KL: Yeah, at the limits of the human mind — whatever's at the limits of human cognition. What are your obsessions outside of painting? Any influences that might surprise us, or secrets in the process or imagery you'd want to share?

BA: Something I've never actually talked about is the influence of meditation on my life and art practice. I learned how to meditate in 2018. It transformed my relationship to myself and my experience. For instance, I hadn't realized you can hear and feel your heartbeat keeping time if you're quiet enough. The sense of peace that's possible through meditation, even in our chaotic world, was really aligned with what happens to me when I'm in the studio. When I paint, I'm totally focused in the present moment responding to decisions fluidly, I could describe it as almost watching myself make decisions— it's a very similar experience. I didn't know that I could access that state of being directly without creating anything. Meditation has had a huge influence on my understanding of why certain processes and ways of working are so central to my creative practice. The studio has always felt like a space of freedom a space to think and investigate openly, broadly, in zig zags even, a space to follow whatever arises. 

I often try to honor that meandering way subjects and ideas arise and develop in my work through the titles. Something I didn’t mention in response to your first question was that titles pretty much always come at the end, after the work is finished, but sometimes along the way there are words or places that get attached to certain paintings.

I started Echoes of Time (Cunningham Pond Swims) in 2019 when I went to MacDowell for the first time.
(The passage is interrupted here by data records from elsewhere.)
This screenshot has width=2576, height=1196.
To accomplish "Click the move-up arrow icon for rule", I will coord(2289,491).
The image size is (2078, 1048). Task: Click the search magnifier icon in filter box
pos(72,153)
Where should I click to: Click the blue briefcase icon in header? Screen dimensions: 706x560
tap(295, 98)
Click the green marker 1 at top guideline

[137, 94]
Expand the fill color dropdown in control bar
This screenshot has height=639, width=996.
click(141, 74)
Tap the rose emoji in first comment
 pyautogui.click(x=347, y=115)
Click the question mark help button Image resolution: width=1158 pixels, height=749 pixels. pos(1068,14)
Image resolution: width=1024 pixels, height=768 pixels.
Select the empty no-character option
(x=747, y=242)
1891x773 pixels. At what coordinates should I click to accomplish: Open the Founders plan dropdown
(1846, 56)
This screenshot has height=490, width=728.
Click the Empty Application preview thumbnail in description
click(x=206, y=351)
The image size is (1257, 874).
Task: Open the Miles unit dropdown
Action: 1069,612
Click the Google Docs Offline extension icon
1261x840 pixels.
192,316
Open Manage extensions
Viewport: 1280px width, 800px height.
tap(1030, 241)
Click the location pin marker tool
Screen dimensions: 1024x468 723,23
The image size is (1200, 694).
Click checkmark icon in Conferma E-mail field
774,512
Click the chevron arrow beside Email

I went swimming almost every single day in Cunningham Pond with a couple other residents — we were the little swim team that summer – a poet, a playwright, and me. As someone from Miami, I like the ocean — I’ve always thought of ponds and lakes as mucky. But this water was incredible, it made me fall in love with lake swimming. In any case, what was incredible was that trees surrounded the pond, so the reflection on the surface was dark, then you'd get pockets of reflections of the clouds, the sky, and the sun glittering like coins. I'd swim every day and look at the changing colors of the wavy surface, and in the last weeks of my residency I made this painting in a fury, I wanted to finish it before leaving but couldn’t. I thought was terrible and unfinished and I put it away in storage.

I went back to MacDowell in the summer of 2025, and when I went swimming again, it dawned on me that it was 100% a pond painting — the surface of the pond painting. Sometimes there are paintings that operate this way for me — they are of a very specific moment or experience, and I'm not conscious of it until I have some distance from it, until time has passed. I pulled it out of storage after the summer. It was a painting about time, bracketing this period between 2019 and 2025.

The way I work, there's so much that’s layered before I get to the final composition — so many decisions tried. I work on everything in the studio simultaneously, and what I want the painting to be is changing as the painting is being made, and as those around it are being made. The painting has all this time compressed in it, and then it's a static thing at the end. I like that it has all those contradictions and fluidity. This painting feels like it did all of that with very few working sessions — probably twenty hours total. A big spurt of time at MacDowell, a smaller spurt to finish it. All the time it sat untouched in between is what led it to be finished.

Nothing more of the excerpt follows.